Polar code is a new linear block code based on the channel polarization theory. Channel polarization refers to the combination and splitting of any \(N=2^n(n\ge 0)\) independent BDMCs in a specific way. As the number of channels N increases, the sub-channel characteristics show a polarization phenomenon. According to the phenomenon of channel polarization, N original channels that are mutually independent can be transformed into N channels with unequal channel capacity. When N tends to infinity, some channels’ capacity tends to 0, and others tend to 1. Assuming that the capacity of K channels tends to 1, and the \(N-K\) channels tends to 0. K channels with capacity close to 1 can be selected to transmit information bits, and \(N-K\) channels with a capacity close to 0 are selected to transmit frozen bits. Thereby realizing a correspondence from K information bits to N codewords, that is, realizing the encoding process of the Polar code with \(R=\frac{K}{N}\). The specific encoding method of Polar code can be expressed by \(x_{1}^{N}=u_{1}^{N}G_{N}\), where \(G_{N}=B_{N}F^{\otimes n}\), \(B_{N}\) is the N-order bit permutation matrix, \(F=\begin{bmatrix} 1 &{}\quad 0 \\ 1 &{}\quad 1 \end{bmatrix}\).

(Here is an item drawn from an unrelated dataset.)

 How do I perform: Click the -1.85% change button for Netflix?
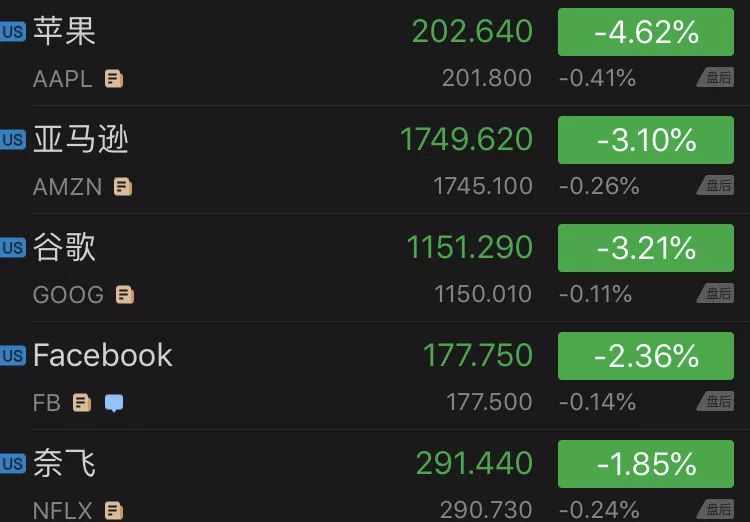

SC decoding algorithm is not suitable for parallel implementation, so we use MPI technology for multi-codeword decoding. The decoding party received error codeword \(y_{1}^{N}\). The decoding process is to obtain an estimation of \(\hat{u}_{1}^{N}\) of the information sequence \(u_{1}^{N}\) based on the known received signal \(y_{1}^{N}\). A denote the set of information bit positions, and the complement \(A^{c}\) denote the set of frozen bit positions. The SC decoding is shown in Eq. (4).

$$\begin{aligned} \hat{u}_{1}^{N}={\left\{ \begin{array}{ll} h_{i}\left( y_{1}^{N},\hat{u}_{1}^{i-1}\right) &{}\quad i \in A\\ u_{i}&{}\quad i\in A^{c} \end{array}\right. } \end{aligned}$$
(4)

\(h_{i}(y_{1}^{N},\hat{u}_{1}^{i-1})={\left\{ \begin{array}{ll} 0 &{}\quad L_{N}^{(i)}(y_{1}^{N},\hat{u}_{1}^{i-1})\ge 1\\ 1 &{}\quad {\text{others}} \end{array}\right. }\) is the decoding criterion, where \(L_{N}^{(i)}=\frac{W_{N}^{(i)}(y_{1}^{N},\hat{u}_1^{i-1}|0)}{W_{N}^{(i)}(y_{1}^{N},\hat{u}_{1}^{i-1}|1)}\).

While the block size of Polar code tends to infinity, since each split channel is close to full polarization, the SC decoding algorithm can ensure the correct decoding of each information bit, so that the Polar code can theoretically reach the symmetric capacity of the channel I(W).